- **LESETEXT**
=-=-=
Mit der Eröffnung des Hauptverfahrens hat das Landgericht die Fortdauer der einstweiligen Anordnung aus den Gründen ihrer Anordnung bestimmt. Gleichzeitig hat es ein weiteres Verfahren (10 KLs 62 Js 484/06 - 14/07 X) , in dem dem Angeklagten mehrere Körperverletzungs- und Sachbeschädigungshandlungen (§§ 223, 303 StGB) vorgeworfen werden, zu gemeinsamer Verhandlung und Entscheidung hinzuverbunden.
II.
Die Fortdauer der einstwiligen Unterbringung war entsprechend dem Antrag der Generalstaatsanwaltschaft anzuordnen, da ihre Voraussetzungen weiterhin vorliegen (§ 126a Abs. 2 S. 2 StPO i.d.F. des Gesetzes zur Sicherung der Unterbringung in einem psychiatrischen Krankenhaus und in einer Entziehungsanstalt vom 16.07.2007, BGBl. I S. 1327, in Kraft getreten am 20.07.2007, nachfolgend: "Unterbringungssicherungsgesetz").
=-=-=
Schreiben Sie aus dem Lesetext den Abschnitt von „Mit der Eröffnung“ bis „und Entscheidung hinzuverbunden.“ wortgetreu ab. Die Liste hat mit dem Lesetext nichts zu tun.

- **DATENBLOCK**
=-=-=
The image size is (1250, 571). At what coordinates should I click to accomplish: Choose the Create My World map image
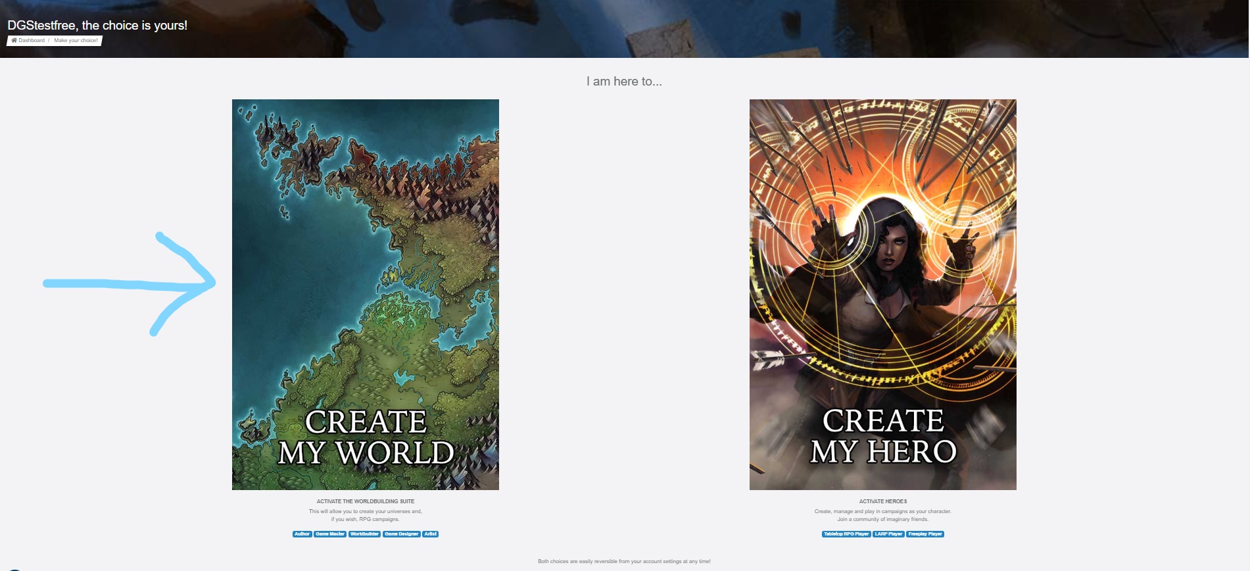(x=365, y=263)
=-=-=
- **LÖSUNG**
Mit der Eröffnung des Hauptverfahrens hat das Landgericht die Fortdauer der einstweiligen Anordnung aus den Gründen ihrer Anordnung bestimmt. Gleichzeitig hat es ein weiteres Verfahren (10 KLs 62 Js 484/06 - 14/07 X) , in dem dem Angeklagten mehrere Körperverletzungs- und Sachbeschädigungshandlungen (§§ 223, 303 StGB) vorgeworfen werden, zu gemeinsamer Verhandlung und Entscheidung hinzuverbunden.